→ Passage given
·····

Big Developments: Sinan Mansions

By Christopher St Cavish, Aug 4th, 2010 | In Dining



I wandered Sinan Mansions yesterday. It is an immense redevelopment of 49 colonial mansions from the '20s and '30s into four projects: the Hotel Massenet; a commercial stretch of F&B and retail; luxury condos; and corporate villas. It's been ten years in the making, but, after a few false starts, will finally spring to life this fall. It took a while to satisfy the gov't planners, the relocated residents, and the architects who, I'm told, lifted each building off the ground, tore out the old foundation, and replaced it with a new one. They even deconstructed a building and rebuilt it, brick by brick, at a 90-degree angle to its original position. It's a former dormitory for missionaries of the nearby church, and it now sits around the corner from its first plot, facing Chongqing Lu. It will become the hotel's ballroom. This is it, with a bit of work still to be done:



Is Sinan Mansions a new Xintiandi? Eh, that term gets bandied about by every developer with a pile of grey bricks and a coffee shop. But the Sinan Mansions project is something. It has transformed a large swath of the French Concession from a neighborhood of stately mansions, garden residences, and villas scarred by 60 years of neglect into a gleaming tribute to wealth. An optimist might even see it as an example of the local gov't newfound appreciation of its colonial buildings. There is not an intact neighborhood like this anywhere else in the city. Now that it's been cleaned up, the houses can finally be returned to their original owners: The Rich.

This the project's birds-eye rendering. Everything but the background buildings are part of it:



You will never stay at the hotel, which is comprised of 14 mansions that rent for about 40,000rmb a night. They come with a personal butler, an attached garage (wealth needs privacy), several suites, mahjongg rooms, and, in some cases, terraces for in-house massage. Holy luxury. The only mansions that weren't renovated are two rather sparse buildings once home to Zhou Enlai. They remain a museum. Otherwise, the mansions/garden residences have been transformed into something like these:





The residences aren't relevant, insofar as regular people go. Neither are the corporate villas, which sit west of Sinan Lu, and are still being renovated.

But the F&B part is. It's the public face of the Sinan Mansions project, a plebe concession, even, where regular enough people can sit down at Coffee Tree, eat pizza at the new California Pizza Kitchen (the original franchisee shuttered; this one will be company-run, supposedly), or dabble in side-by-side projects from Shanghai's three F&B busybodies: Kelley Lee, Eduardo Vargas, and David Laris. They've all signed on for various projects.

Laris and Lee have both taken pebbled villas that face Fuxing Lu and look like -- but are not -- this:



This strolling area will be a mix of retail and F&B. It looks like mostly retail, actually. There's also a fancy gym, for condo residents and landed gentry who can afford the membership, and an events space.

Back to Lee and Laris. Lee is installing her third Boxing Cat Brewery. As she told me a while back, this Cat will be more focused on drinking, and the vibe will be more retro-warehouse than family-friendly hangout. A quick walk away from this under-construction Boxing Cat, toward Sinan Lu, and the buildings turn red and the plaza opens up.

·····

→ Target pointing data
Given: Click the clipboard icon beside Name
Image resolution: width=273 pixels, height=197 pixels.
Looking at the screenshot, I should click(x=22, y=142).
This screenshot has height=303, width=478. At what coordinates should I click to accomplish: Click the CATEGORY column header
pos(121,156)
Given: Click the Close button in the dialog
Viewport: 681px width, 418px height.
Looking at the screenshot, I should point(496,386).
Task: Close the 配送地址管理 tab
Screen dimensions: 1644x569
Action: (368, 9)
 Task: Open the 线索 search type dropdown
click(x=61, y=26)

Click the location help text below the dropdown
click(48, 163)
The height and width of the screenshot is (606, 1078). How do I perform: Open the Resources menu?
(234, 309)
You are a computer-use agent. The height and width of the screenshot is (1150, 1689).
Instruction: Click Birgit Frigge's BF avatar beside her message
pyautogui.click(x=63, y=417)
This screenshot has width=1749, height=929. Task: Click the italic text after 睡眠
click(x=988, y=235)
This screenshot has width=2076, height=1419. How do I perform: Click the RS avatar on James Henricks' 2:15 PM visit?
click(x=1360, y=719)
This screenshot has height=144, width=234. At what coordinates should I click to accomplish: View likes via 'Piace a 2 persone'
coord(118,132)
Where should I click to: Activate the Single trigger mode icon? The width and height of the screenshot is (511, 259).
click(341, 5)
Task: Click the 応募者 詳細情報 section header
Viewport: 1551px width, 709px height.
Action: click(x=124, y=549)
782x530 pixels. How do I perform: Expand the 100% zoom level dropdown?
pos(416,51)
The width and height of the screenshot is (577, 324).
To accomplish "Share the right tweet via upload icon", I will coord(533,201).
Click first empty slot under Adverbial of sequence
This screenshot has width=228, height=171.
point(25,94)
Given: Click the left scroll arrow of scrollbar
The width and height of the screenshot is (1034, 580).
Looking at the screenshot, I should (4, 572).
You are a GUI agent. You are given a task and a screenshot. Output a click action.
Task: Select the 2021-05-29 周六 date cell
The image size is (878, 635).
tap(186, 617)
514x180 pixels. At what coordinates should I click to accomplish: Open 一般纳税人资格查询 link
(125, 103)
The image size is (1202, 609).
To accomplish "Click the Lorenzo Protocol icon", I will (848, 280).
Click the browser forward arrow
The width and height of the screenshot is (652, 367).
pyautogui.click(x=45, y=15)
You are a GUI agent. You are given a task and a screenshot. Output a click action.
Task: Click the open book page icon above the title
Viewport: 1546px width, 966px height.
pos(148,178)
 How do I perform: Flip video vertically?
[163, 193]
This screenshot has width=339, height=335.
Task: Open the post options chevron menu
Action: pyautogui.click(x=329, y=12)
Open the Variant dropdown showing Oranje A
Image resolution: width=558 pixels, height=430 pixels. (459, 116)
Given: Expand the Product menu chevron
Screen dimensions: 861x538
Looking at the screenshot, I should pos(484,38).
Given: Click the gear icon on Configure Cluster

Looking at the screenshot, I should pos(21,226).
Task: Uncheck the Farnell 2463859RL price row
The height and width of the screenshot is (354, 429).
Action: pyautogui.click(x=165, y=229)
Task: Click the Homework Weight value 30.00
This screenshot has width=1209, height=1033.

·····

→ Tasks for this exercise
**A.** According to the Sinan Mansions post, how many mansions make up the hotel?
**B.** Return the stretch of the Sinan Mansions post from "Laris and Lee" through "an events space.".
**C.** List the four projects that the Sinan Mansions post says the 49 colonial mansions are being redeveloped into.
Rely only on the Sinan Mansions post for the answers.

→ Answers to the exercise
**A.** 14 mansions

**B.**
Laris and Lee have both taken pebbled villas that face Fuxing Lu and look like -- but are not -- this:



This strolling area will be a mix of retail and F&B. It looks like mostly retail, actually. There's also a fancy gym, for condo residents and landed gentry who can afford the membership, and an events space.

**C.**
- the Hotel Massenet
- a commercial stretch of F&B and retail
- luxury condos
- corporate villas